Posted by fires on February 28, 2005, at 16:56:57

In reply to Re: Bipolar II questions, posted by med_empowered on February 28, 2005, at 11:13:05

> If you don't have a BP II or other diagnosis to go on, work on that. BP III, as Dinah mentioned, is considered by some psychiatrists to represent a sort of antidepressant-induced or aggravated mood-disorder. Even if you're not BP I or II or even III, a mood-stabilizer can help even things out for people who have depression characterized by mood-swings, cyclothymia, or even treatment-resistant depression. As for going to a hospital...its really up to you, and you need to determine if your time and resources are best spent pursuing that. I will say this: I'm BP I-II (apparently, this depends on the shrink who treats me) and so are a number of my friends...all of us have made conscious efforts to avoid hospitalization whenever reasonably possible. Research shows that former psychiatric inpatients, even those who signed themselves in voluntarily, face a stigma and resulting discrimination not experienced by others, even those with more severe diagnoses who have managed to remain outpatients. As I said, its unfair, and it sucks, but it appears to be the reality.

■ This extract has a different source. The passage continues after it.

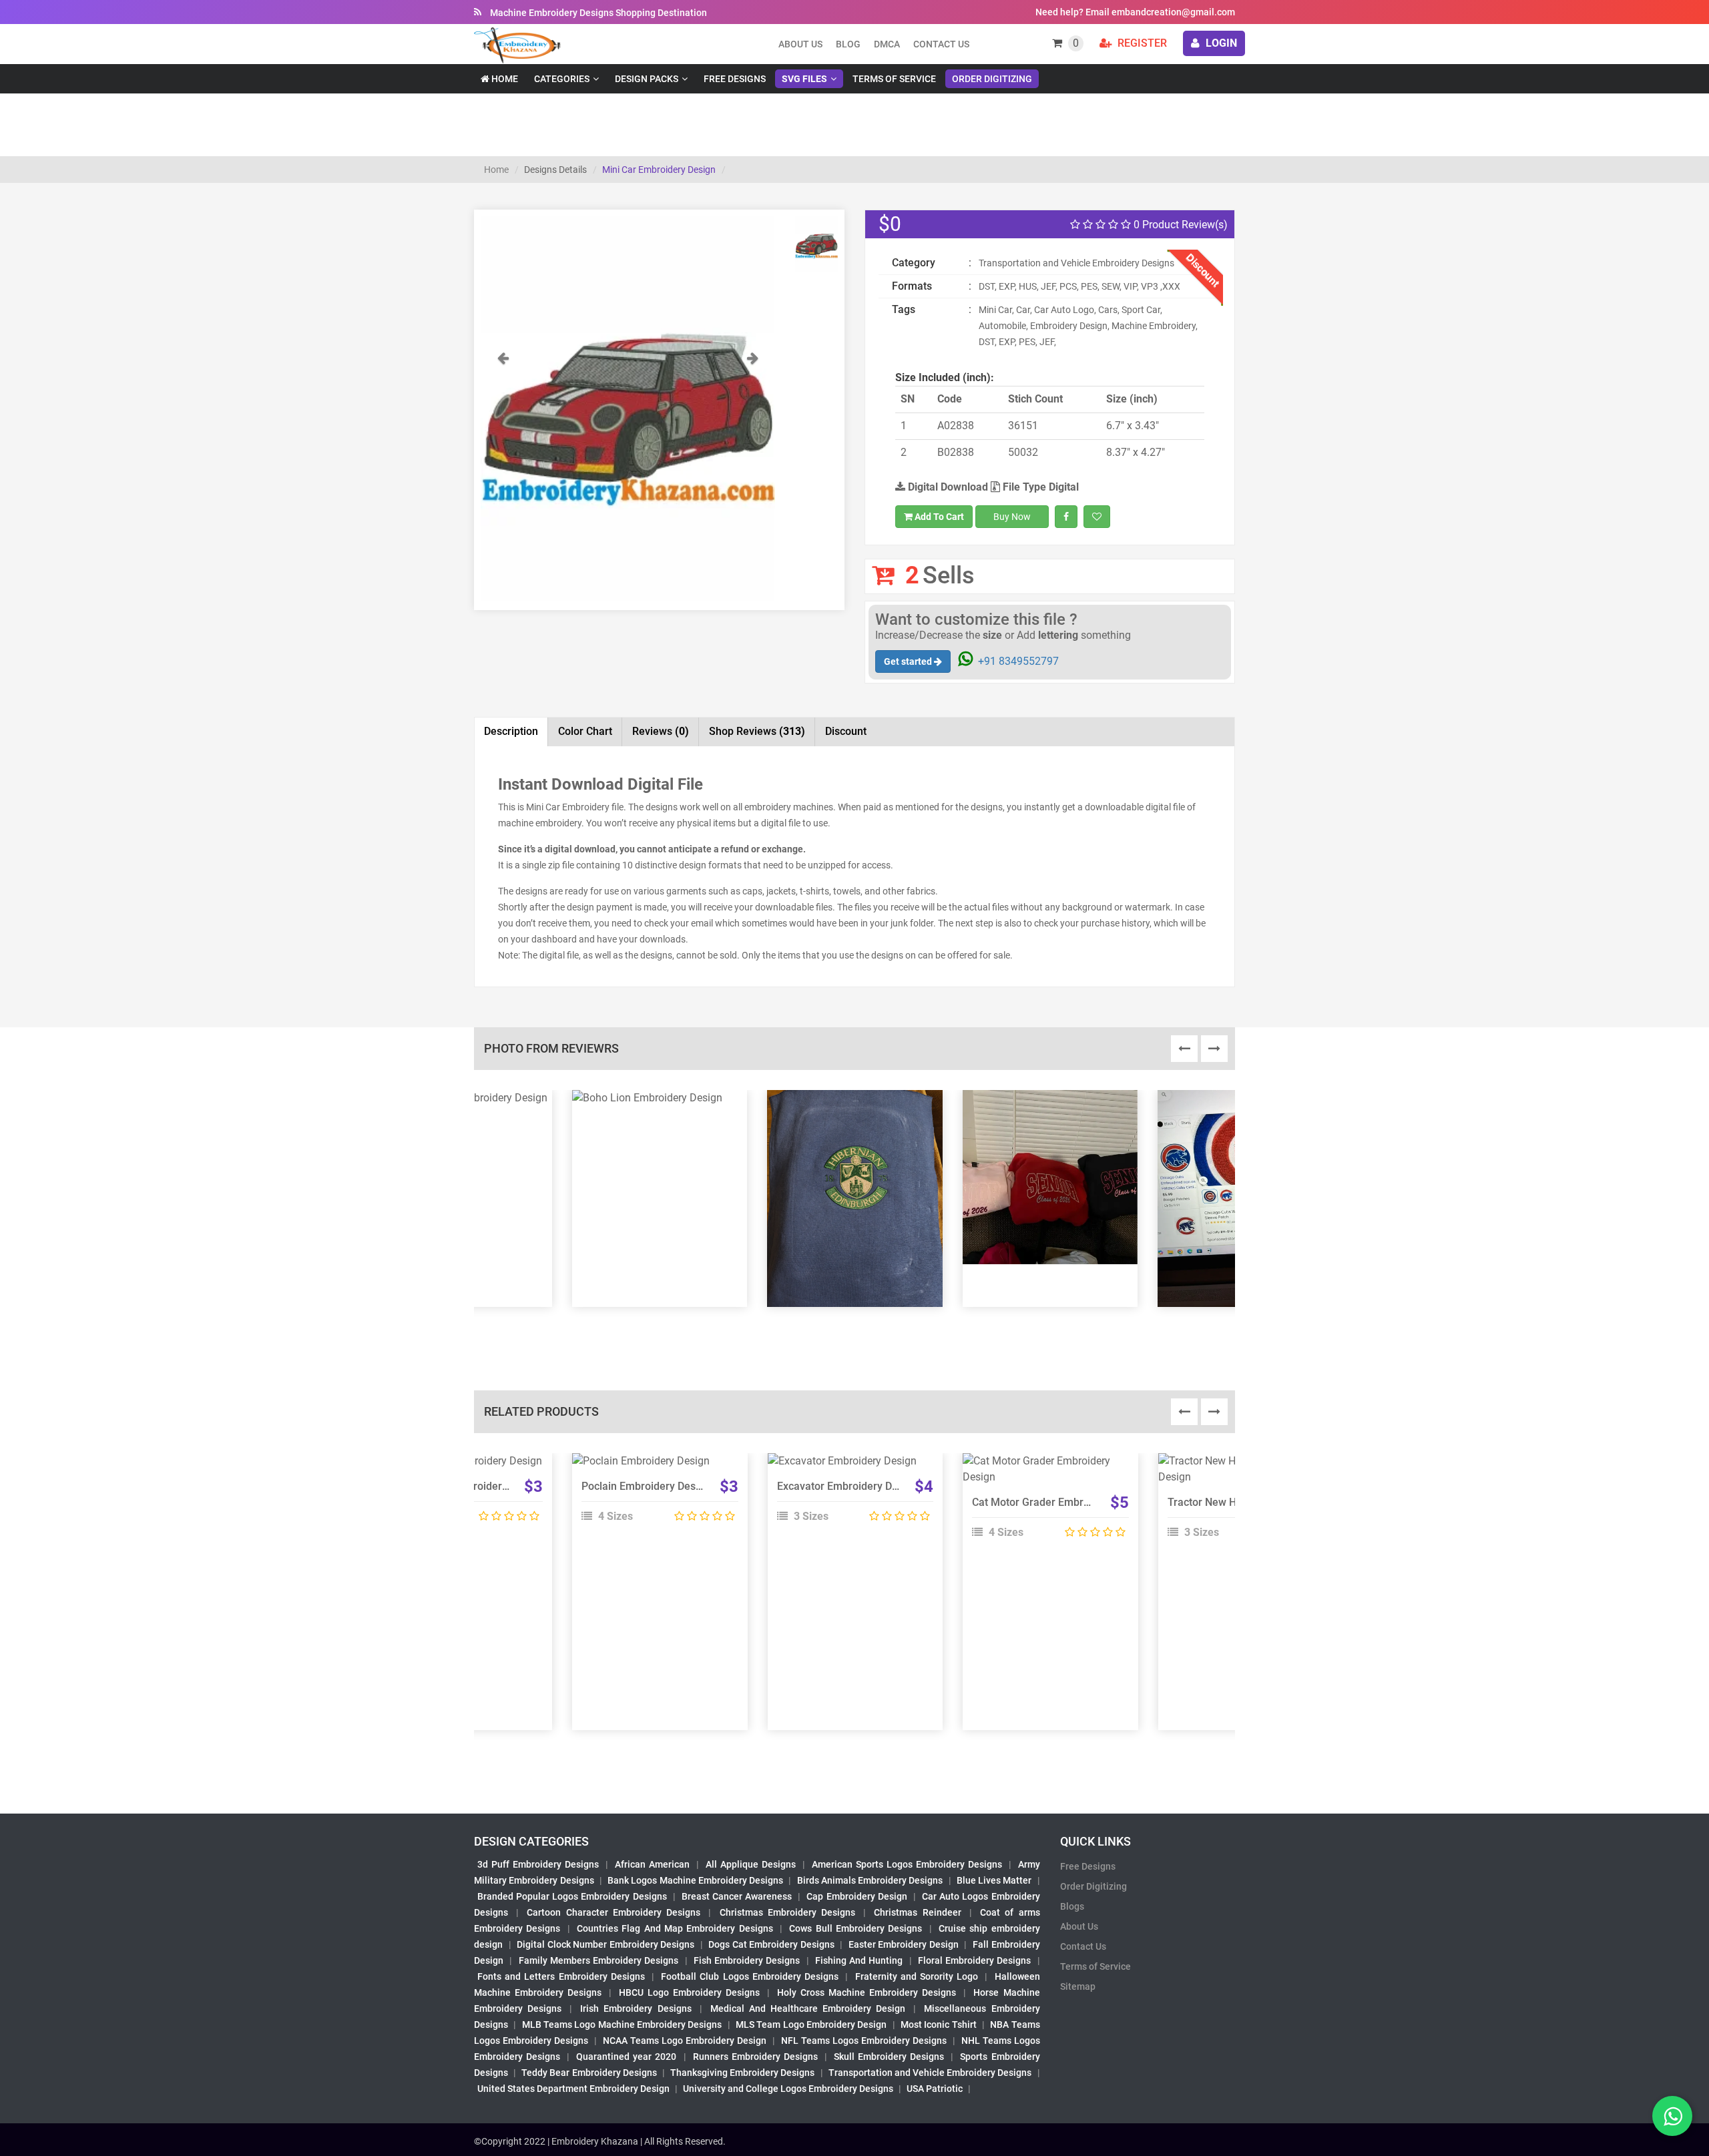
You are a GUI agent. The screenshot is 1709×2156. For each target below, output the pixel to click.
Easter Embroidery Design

I understand. When I was hospitalized for unipolar years ago, most of the other patients were BPs. The scariest part was that so many of them had to be hospitalized fairly often due to med changes/adjustments. I went to hospital for palpitations Sat. night, which I've never had like I did that night.

Also, my Neuro. suggested I see a BP specialist.I have the names of 4 "big" psychopharmacologists(most, if not all, with Univ. links, but not necessarily BP specialists) but they don't take my insurance.

Also, I don't think I mentioned it but my "recent" health problems began after a bout of pneumonia. I've read about the theoretical link between viral illnesses and BP (and schizophrenia, etc..). I'm wondering if anyone else can trace the onset of their BP to a viral illness (or bacterial)? Especially if you had been only unipolar for decades prior.